Los dioses han muerto, nos dijo.  Y de ahí desarrolló una política laica, sin dioses, en la que solo había un referente, aunque este, como dios, también era trino: programa, programa, programa.  Esa era la esencia de la política.  Y a construir ese programa dedicó su vida. En Izquierda Unida, sí, pero mucho más allá, en el Frente Cívico, en las Mesas de Convergencia, en el Colectivo Prometeo.  Anguita no ha dejado de ser un actor político de primer nivel, a pesar de haberse retirado de la política profesional y de haber vuelto, dignidad obliga, a su Instituto de Córdoba.  Me atrevería a decir que muchas de las cosas que han pasado en este país, en su izquierda, llevan su sello.  Que los procesos de alianzas, de convergencias, de encuentros, que se han ido produciendo en estos años no son sino la expresión de lo que Julio soñó desde sus comienzos y que intentó articular en un primer experimento político que se llamó IU y que no se quiso partido político, sino movimiento político y social.

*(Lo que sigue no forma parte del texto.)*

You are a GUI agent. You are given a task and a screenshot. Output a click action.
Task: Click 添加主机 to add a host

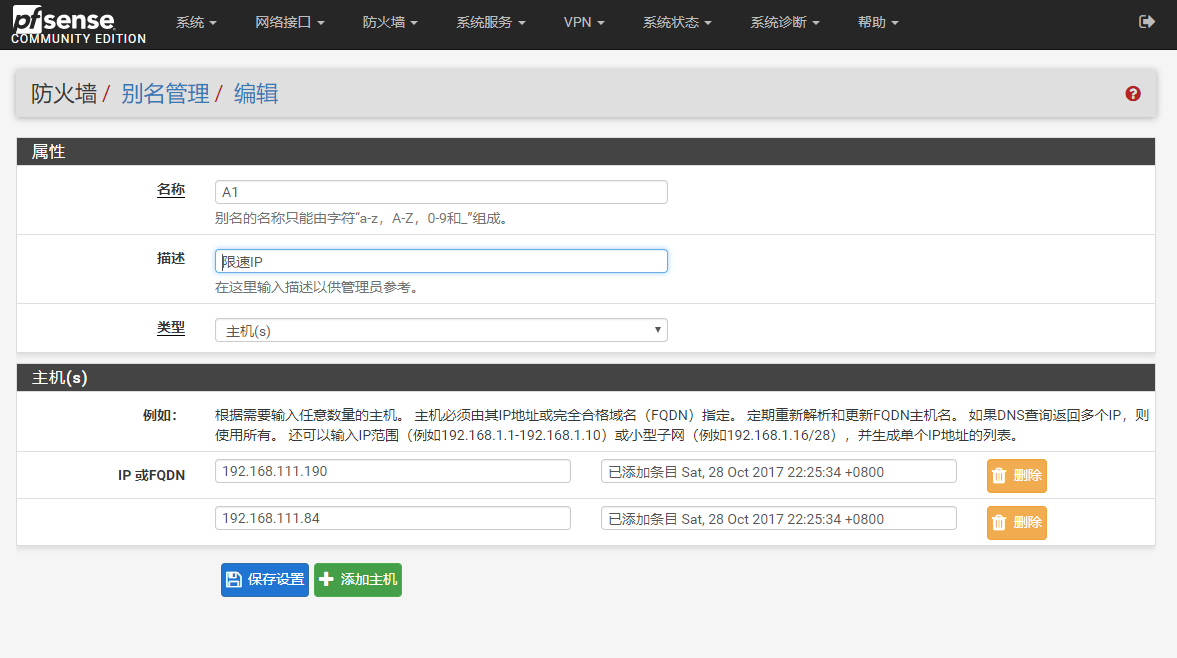pos(358,580)
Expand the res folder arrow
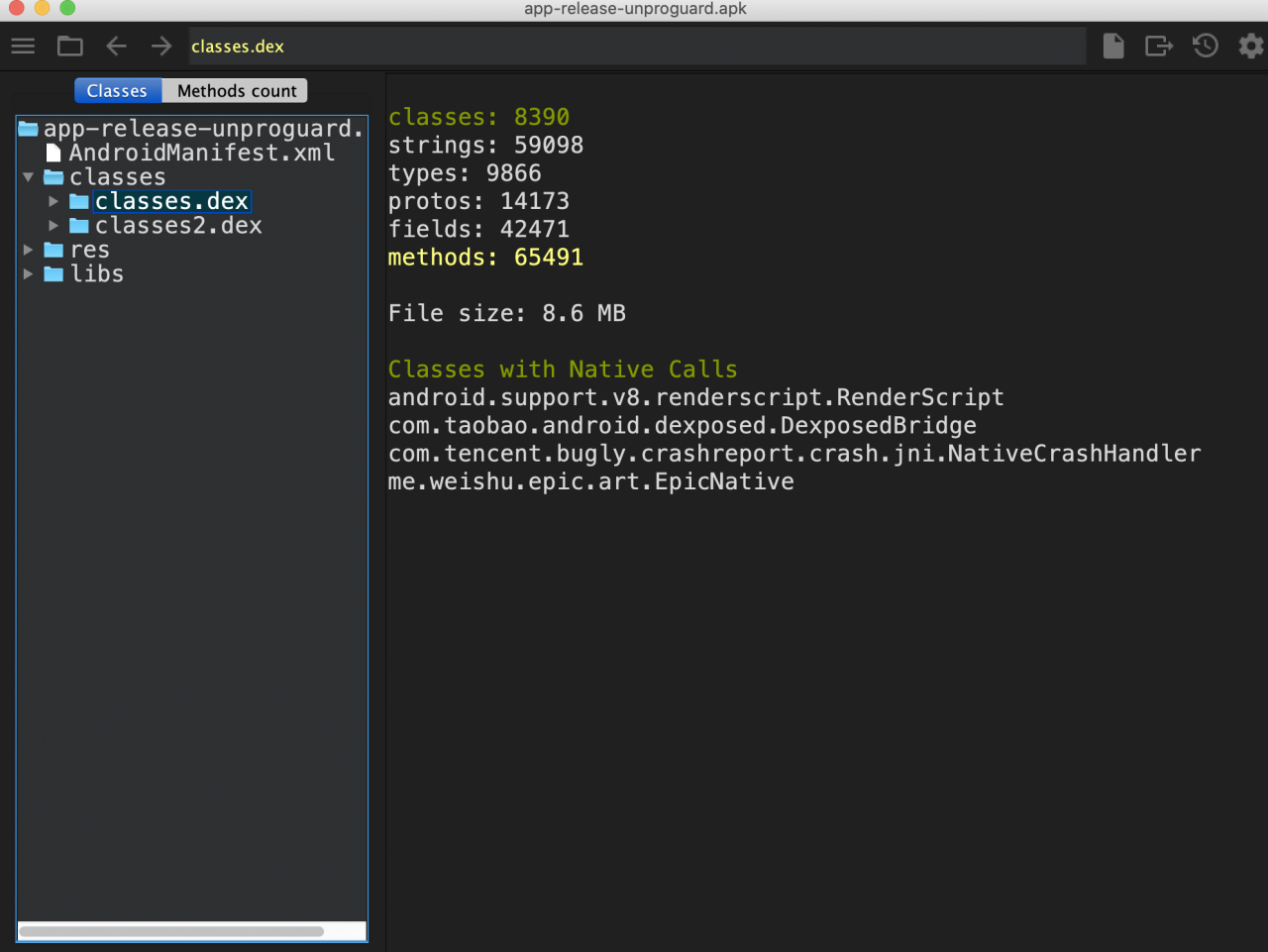1268x952 pixels. (29, 250)
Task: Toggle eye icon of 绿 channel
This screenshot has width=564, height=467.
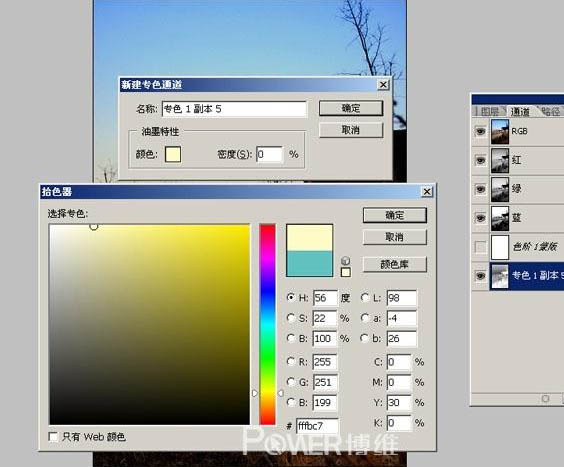Action: click(481, 189)
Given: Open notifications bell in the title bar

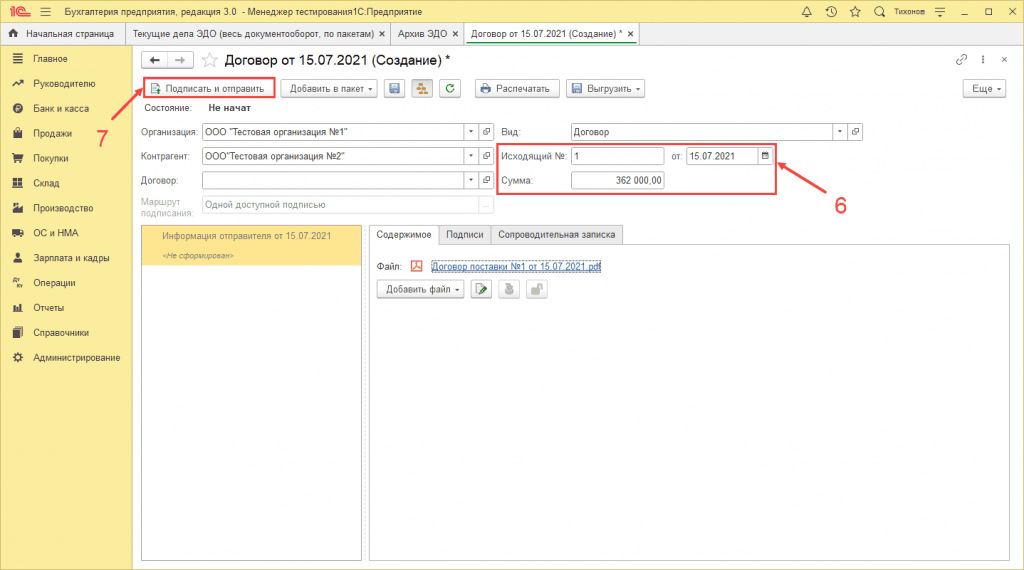Looking at the screenshot, I should click(x=807, y=11).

Como los dioses murieron  -¡cómo me encanta una frase tan nietzschiana en un dirigente comunista!- hoy lo que lloramos es la muerte de un hombre.  De un hombre que este pasado noviembre me contaba, con evidente nostalgia, mientras paseábamos por Córdoba, recuerdos de su infancia por aquellas mismas calles, al tiempo que iba desgranando su preocupación por la situación política y por los retos con los que se iba a encontrar el nuevo gobierno, por primera vez con ministros de Izquierda Unida.  En ese paseo, los saludos eran constantes.  Recuerdo cómo una muchacha cortó su conversación por el móvil, para plantarse delante de nosotros y espetarle a Julio: “señor Anguita, usted no me conoce, pero yo le admiro y le quiero mucho”.  Y pensé la suerte de alguien que merece ese reconocimiento entre sus conciudadanos, algo que en nuestro país no es, ciertamente habitual.

Nos queda el aire de un ciudadano excepcional, que se hizo protagonista desde la modestia de su condición ciudadana, que siempre tuvo presente.  Nos queda el horizonte de esa nueva política que siempre propugnó y que aún no hemos sido capaces de crear.  Nos queda esa vocación de coherencia insobornable imprescindible para construir una alternativa a este mundo que nos lleva al desastre.  Nos queda la imagen de un comunista que sabía bien que solo lo común permite perfilar un futuro para la humanidad.  Pero nos queda, también, el dolor de su pérdida, el abismo de su ausencia, los ojos anegados de lágrimas.  Y la rabia, en estos tiempos de pandemia, de no poder despedirle como se merece.  Esa despedida, Julio, camarada, queda pendiente.